Collection entries
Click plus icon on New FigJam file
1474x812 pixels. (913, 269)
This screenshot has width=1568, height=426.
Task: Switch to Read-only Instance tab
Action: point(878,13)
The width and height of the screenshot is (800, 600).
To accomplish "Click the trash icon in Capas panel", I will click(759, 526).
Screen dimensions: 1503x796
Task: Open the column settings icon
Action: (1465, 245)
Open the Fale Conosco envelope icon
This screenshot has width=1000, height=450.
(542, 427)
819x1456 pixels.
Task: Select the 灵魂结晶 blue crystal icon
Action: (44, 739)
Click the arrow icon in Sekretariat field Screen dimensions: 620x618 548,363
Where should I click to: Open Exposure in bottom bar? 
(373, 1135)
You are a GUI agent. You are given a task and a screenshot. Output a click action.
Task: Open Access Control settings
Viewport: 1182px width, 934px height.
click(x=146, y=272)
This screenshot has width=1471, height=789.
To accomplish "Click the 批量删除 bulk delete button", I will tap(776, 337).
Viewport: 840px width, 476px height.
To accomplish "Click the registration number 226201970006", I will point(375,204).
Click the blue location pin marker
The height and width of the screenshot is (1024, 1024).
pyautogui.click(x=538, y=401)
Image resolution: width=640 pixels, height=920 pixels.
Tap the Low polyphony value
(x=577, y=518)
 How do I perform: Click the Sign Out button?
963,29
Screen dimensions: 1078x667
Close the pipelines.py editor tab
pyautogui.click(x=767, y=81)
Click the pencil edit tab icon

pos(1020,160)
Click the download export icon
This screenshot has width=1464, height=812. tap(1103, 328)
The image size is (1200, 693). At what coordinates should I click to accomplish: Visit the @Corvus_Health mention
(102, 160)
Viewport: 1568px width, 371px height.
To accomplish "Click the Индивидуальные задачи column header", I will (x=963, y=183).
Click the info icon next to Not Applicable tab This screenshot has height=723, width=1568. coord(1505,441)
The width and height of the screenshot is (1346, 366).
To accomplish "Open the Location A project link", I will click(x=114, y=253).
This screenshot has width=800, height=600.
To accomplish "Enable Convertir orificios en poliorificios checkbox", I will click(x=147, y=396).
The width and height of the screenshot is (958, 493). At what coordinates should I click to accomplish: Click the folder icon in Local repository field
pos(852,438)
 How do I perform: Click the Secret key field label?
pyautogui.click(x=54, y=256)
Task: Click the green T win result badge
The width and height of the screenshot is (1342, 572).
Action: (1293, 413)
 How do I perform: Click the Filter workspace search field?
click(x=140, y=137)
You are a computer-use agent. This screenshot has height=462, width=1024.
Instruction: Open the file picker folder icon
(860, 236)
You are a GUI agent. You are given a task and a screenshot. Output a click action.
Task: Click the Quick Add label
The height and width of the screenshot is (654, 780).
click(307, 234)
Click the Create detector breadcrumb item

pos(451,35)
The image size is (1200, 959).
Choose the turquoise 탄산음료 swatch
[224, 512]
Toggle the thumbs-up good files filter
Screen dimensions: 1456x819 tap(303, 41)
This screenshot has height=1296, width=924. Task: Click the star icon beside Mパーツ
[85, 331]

> EXERCISE GOAL
Please copy out each record, character for character.

> RESPONSE TO THE EXERCISE
Click plus icon on New FigJam file
1474x812 pixels. (913, 269)
This screenshot has width=1568, height=426.
Task: Switch to Read-only Instance tab
Action: point(878,13)
The width and height of the screenshot is (800, 600).
To accomplish "Click the trash icon in Capas panel", I will click(759, 526).
Screen dimensions: 1503x796
Task: Open the column settings icon
Action: (1465, 245)
Open the Fale Conosco envelope icon
This screenshot has width=1000, height=450.
(542, 427)
819x1456 pixels.
Task: Select the 灵魂结晶 blue crystal icon
Action: (44, 739)
Click the arrow icon in Sekretariat field Screen dimensions: 620x618 548,363
Where should I click to: Open Exposure in bottom bar? 
(373, 1135)
You are a GUI agent. You are given a task and a screenshot. Output a click action.
Task: Open Access Control settings
Viewport: 1182px width, 934px height.
click(x=146, y=272)
This screenshot has width=1471, height=789.
To accomplish "Click the 批量删除 bulk delete button", I will tap(776, 337).
Viewport: 840px width, 476px height.
To accomplish "Click the registration number 226201970006", I will point(375,204).
Click the blue location pin marker
The height and width of the screenshot is (1024, 1024).
pyautogui.click(x=538, y=401)
Image resolution: width=640 pixels, height=920 pixels.
Tap the Low polyphony value
(x=577, y=518)
 How do I perform: Click the Sign Out button?
963,29
Screen dimensions: 1078x667
Close the pipelines.py editor tab
pyautogui.click(x=767, y=81)
Click the pencil edit tab icon

pos(1020,160)
Click the download export icon
This screenshot has width=1464, height=812. tap(1103, 328)
The image size is (1200, 693). At what coordinates should I click to accomplish: Visit the @Corvus_Health mention
(102, 160)
Viewport: 1568px width, 371px height.
To accomplish "Click the Индивидуальные задачи column header", I will (x=963, y=183).
Click the info icon next to Not Applicable tab This screenshot has height=723, width=1568. coord(1505,441)
The width and height of the screenshot is (1346, 366).
To accomplish "Open the Location A project link", I will click(x=114, y=253).
This screenshot has width=800, height=600.
To accomplish "Enable Convertir orificios en poliorificios checkbox", I will click(x=147, y=396).
The width and height of the screenshot is (958, 493). At what coordinates should I click to accomplish: Click the folder icon in Local repository field
pos(852,438)
 How do I perform: Click the Secret key field label?
pyautogui.click(x=54, y=256)
Task: Click the green T win result badge
The width and height of the screenshot is (1342, 572).
Action: (1293, 413)
 How do I perform: Click the Filter workspace search field?
click(x=140, y=137)
You are a computer-use agent. This screenshot has height=462, width=1024.
Instruction: Open the file picker folder icon
(860, 236)
You are a GUI agent. You are given a task and a screenshot. Output a click action.
Task: Click the Quick Add label
The height and width of the screenshot is (654, 780).
click(307, 234)
Click the Create detector breadcrumb item

pos(451,35)
The image size is (1200, 959).
Choose the turquoise 탄산음료 swatch
[224, 512]
Toggle the thumbs-up good files filter
Screen dimensions: 1456x819 tap(303, 41)
This screenshot has height=1296, width=924. Task: Click the star icon beside Mパーツ
[85, 331]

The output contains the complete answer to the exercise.